Indian exporters of hot dip galvanized (HDG) coils have lowered their offers for the second consecutive week by $10/mt to $700/mt FOB, responding to Chinese competition and to drive volumes, but US buyers have continued to stay away from concluding new transactions, traders said on Thursday, November 2.
“With ex-China HDG offers softening, Indian exporters have had little option but to respond to maintain their market presence despite falling shipment volumes,” a Mumbai-based trader said.
“But efforts to drive volumes have not yielded significant results. US buyers reported that, even at current offer levels, imports are not competitive vis-à-vis US domestic prices,” the trader said.

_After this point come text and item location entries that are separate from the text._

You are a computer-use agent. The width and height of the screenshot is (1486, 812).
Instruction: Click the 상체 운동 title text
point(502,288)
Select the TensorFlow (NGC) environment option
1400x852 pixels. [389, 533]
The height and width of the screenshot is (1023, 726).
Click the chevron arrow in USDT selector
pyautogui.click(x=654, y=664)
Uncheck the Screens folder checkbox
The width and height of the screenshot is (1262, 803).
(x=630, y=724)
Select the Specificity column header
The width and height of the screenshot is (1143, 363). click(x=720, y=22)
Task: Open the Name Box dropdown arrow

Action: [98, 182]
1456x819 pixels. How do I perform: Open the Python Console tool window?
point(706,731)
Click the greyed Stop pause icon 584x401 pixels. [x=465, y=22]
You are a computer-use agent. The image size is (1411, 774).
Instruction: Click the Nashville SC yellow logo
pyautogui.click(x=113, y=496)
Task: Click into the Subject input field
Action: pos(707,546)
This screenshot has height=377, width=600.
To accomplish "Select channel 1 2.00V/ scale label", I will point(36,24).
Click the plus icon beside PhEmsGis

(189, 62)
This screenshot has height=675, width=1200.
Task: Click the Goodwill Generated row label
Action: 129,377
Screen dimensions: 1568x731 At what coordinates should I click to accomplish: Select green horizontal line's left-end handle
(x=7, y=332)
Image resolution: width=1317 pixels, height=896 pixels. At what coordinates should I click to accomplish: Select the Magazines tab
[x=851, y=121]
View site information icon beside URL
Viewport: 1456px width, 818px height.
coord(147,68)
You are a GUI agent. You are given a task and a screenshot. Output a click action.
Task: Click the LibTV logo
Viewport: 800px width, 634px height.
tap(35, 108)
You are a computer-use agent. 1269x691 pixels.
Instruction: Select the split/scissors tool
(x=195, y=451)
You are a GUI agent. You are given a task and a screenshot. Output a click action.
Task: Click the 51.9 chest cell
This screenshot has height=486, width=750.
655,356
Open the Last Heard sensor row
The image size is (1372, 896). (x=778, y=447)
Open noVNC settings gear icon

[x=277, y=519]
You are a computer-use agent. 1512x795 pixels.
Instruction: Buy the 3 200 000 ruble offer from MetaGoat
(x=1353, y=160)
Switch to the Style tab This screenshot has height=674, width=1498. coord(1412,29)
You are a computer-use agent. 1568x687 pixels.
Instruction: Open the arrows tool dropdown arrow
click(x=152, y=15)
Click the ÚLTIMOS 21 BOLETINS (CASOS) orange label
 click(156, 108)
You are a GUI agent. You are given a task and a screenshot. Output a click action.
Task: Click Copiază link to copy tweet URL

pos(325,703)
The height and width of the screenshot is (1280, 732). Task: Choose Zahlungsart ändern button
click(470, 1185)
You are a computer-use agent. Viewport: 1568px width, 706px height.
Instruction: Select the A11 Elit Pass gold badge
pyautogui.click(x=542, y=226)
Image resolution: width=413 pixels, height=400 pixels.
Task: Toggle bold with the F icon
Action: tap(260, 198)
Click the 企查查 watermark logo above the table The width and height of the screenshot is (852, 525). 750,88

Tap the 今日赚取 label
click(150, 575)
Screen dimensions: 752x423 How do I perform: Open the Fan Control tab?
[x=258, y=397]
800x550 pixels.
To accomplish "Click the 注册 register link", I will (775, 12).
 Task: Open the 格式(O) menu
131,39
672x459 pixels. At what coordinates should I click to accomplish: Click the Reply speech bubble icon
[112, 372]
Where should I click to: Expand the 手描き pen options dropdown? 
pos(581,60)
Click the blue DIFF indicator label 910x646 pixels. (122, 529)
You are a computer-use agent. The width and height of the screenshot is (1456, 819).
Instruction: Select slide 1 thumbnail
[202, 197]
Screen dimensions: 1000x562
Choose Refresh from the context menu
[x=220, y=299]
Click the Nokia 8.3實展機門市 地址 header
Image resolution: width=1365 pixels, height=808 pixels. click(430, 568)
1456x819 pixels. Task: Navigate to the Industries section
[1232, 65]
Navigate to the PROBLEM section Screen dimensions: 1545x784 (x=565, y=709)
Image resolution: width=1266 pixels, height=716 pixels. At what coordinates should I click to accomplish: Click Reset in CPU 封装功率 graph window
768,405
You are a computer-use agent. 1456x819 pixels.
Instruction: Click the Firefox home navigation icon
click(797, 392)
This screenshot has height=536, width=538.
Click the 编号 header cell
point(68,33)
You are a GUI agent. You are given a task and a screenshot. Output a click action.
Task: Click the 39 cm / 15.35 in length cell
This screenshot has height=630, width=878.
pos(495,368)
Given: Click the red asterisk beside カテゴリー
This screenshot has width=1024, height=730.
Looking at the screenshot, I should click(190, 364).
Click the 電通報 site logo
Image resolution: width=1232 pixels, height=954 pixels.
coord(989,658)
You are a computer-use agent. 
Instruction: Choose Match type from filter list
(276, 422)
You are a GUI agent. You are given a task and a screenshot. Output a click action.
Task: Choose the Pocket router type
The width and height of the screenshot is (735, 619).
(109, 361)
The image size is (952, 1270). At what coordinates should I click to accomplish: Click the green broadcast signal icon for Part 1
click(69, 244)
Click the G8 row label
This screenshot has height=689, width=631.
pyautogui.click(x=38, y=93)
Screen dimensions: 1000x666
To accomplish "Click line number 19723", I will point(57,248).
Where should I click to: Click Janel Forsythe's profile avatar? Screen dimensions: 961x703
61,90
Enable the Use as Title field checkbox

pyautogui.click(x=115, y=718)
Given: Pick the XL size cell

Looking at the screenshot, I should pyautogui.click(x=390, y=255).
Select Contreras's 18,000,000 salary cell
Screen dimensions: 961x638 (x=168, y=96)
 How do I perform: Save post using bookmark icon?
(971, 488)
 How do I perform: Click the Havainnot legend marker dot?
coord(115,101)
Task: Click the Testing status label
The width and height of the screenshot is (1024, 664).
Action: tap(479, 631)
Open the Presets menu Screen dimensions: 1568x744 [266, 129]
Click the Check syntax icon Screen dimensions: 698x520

At least two other traders said that large Indian HDG exporting steel mills are not aggressively pushing volumes overseas and prefer to push domestic sales as the gap between earnings from exports and domestic sales has narrowed.
With the lowering of export offers was matched by the Indian rupee appreciating to 64.60 to the US dollar, the incentive to push export volumes is lower and so large mills are focusing on domestic sales instead, the traders added.
Market sources said that demand in the Gulf Co-operation Council region has also remained low and no significant transactions have been reported during the past week. The sources said that Indian exporters have not been able to match ex-China HDG offers of around $710/mt CFR Gulf.